**Description of the task:**
Below are records; copy every line in them that holds the word "agent".

**Data for this task:**

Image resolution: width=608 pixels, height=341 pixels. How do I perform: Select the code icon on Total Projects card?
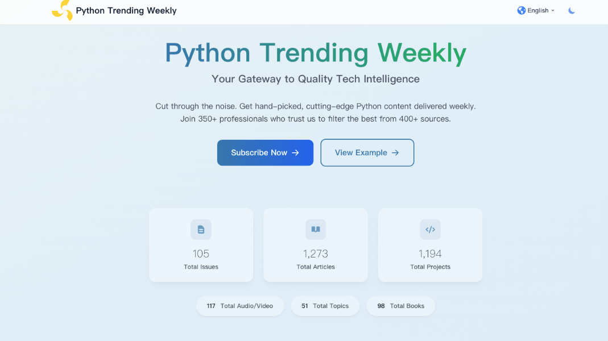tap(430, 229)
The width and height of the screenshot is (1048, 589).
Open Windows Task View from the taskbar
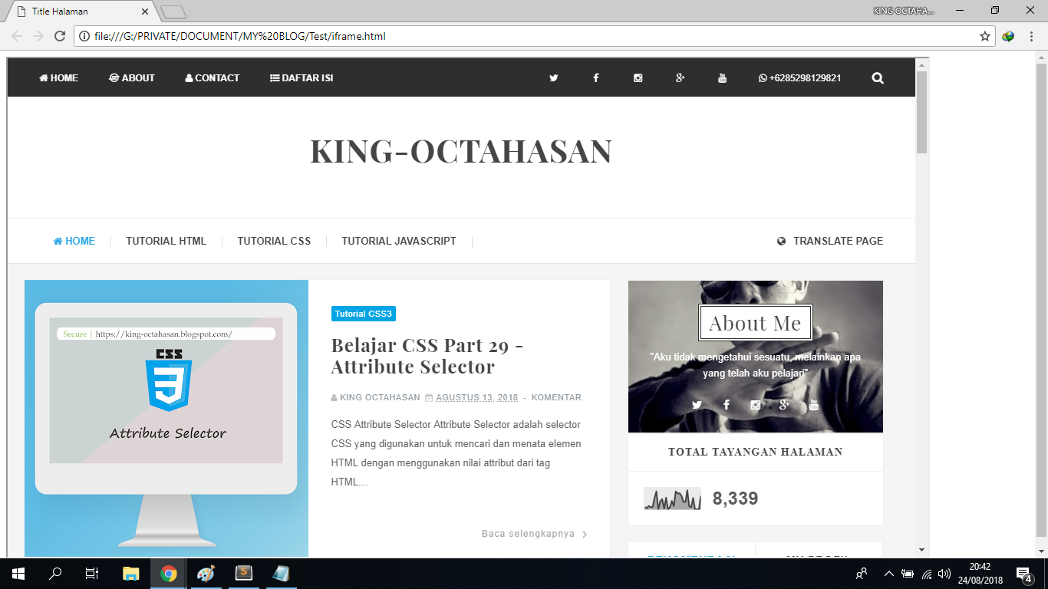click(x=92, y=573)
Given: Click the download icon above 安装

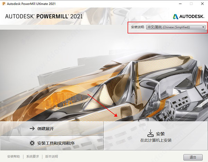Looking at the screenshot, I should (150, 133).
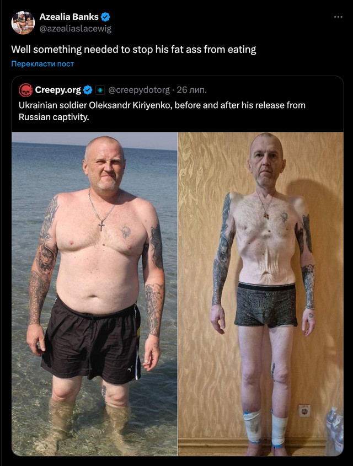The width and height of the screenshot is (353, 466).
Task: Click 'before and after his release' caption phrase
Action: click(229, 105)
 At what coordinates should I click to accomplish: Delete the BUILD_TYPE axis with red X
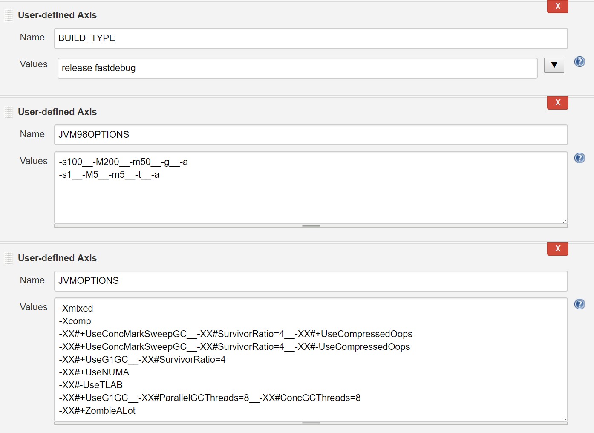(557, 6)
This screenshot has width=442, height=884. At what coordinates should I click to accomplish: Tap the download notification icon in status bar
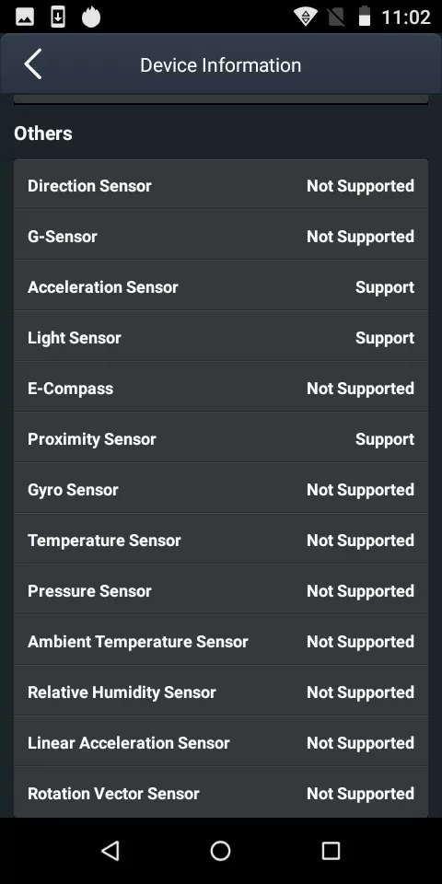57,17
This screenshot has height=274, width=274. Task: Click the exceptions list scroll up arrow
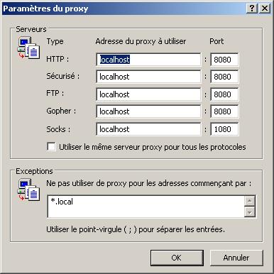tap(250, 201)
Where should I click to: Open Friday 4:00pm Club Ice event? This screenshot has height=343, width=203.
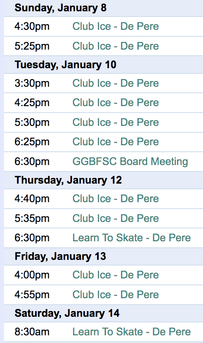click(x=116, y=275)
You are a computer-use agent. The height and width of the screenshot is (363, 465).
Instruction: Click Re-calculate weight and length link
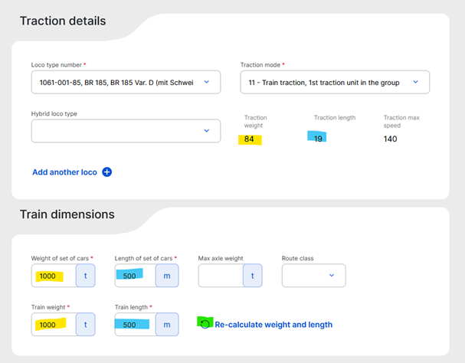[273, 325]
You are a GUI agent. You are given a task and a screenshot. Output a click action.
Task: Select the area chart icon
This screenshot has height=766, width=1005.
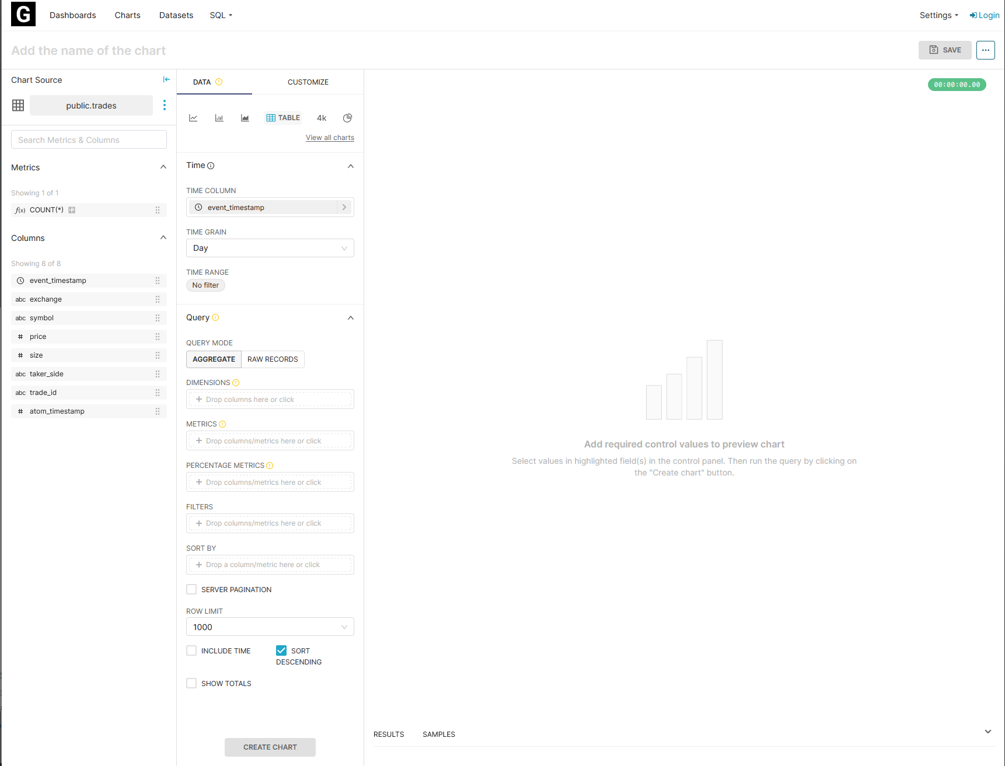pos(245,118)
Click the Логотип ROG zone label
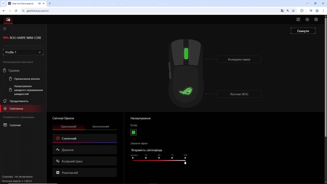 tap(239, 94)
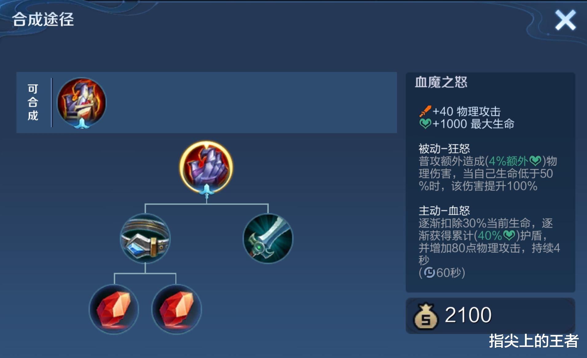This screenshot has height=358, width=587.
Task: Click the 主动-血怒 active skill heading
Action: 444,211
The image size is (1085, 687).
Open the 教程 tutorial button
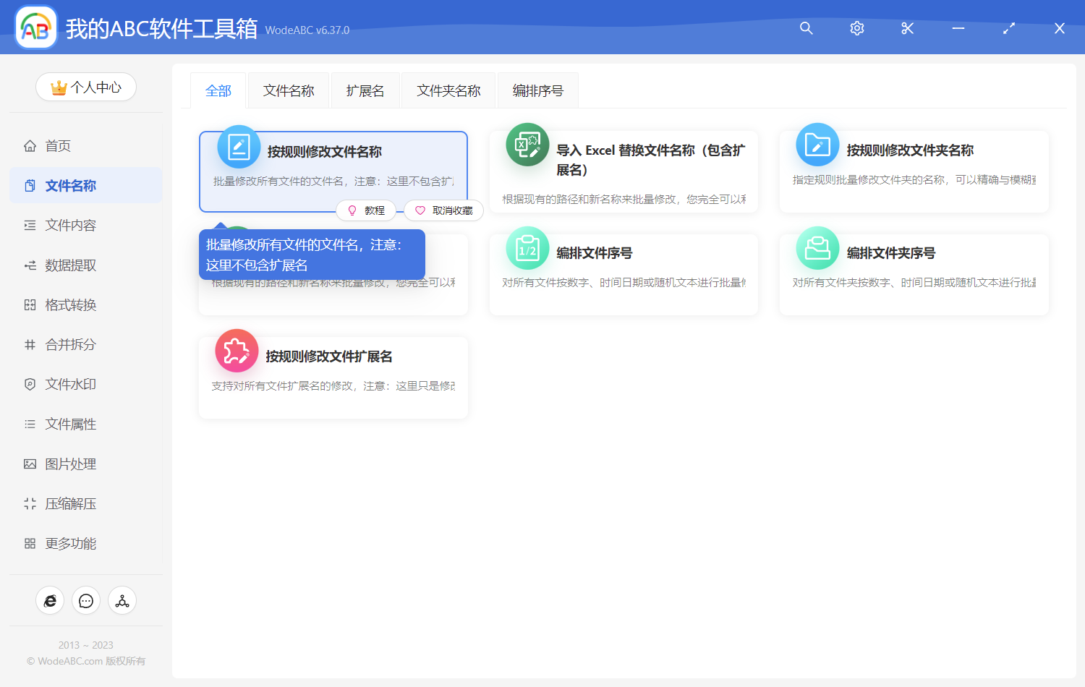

**Response to the task:**
You are a computer-use agent. The height and width of the screenshot is (363, 465).
You are a GUI agent. You are given a task and a screenshot. Output a click action.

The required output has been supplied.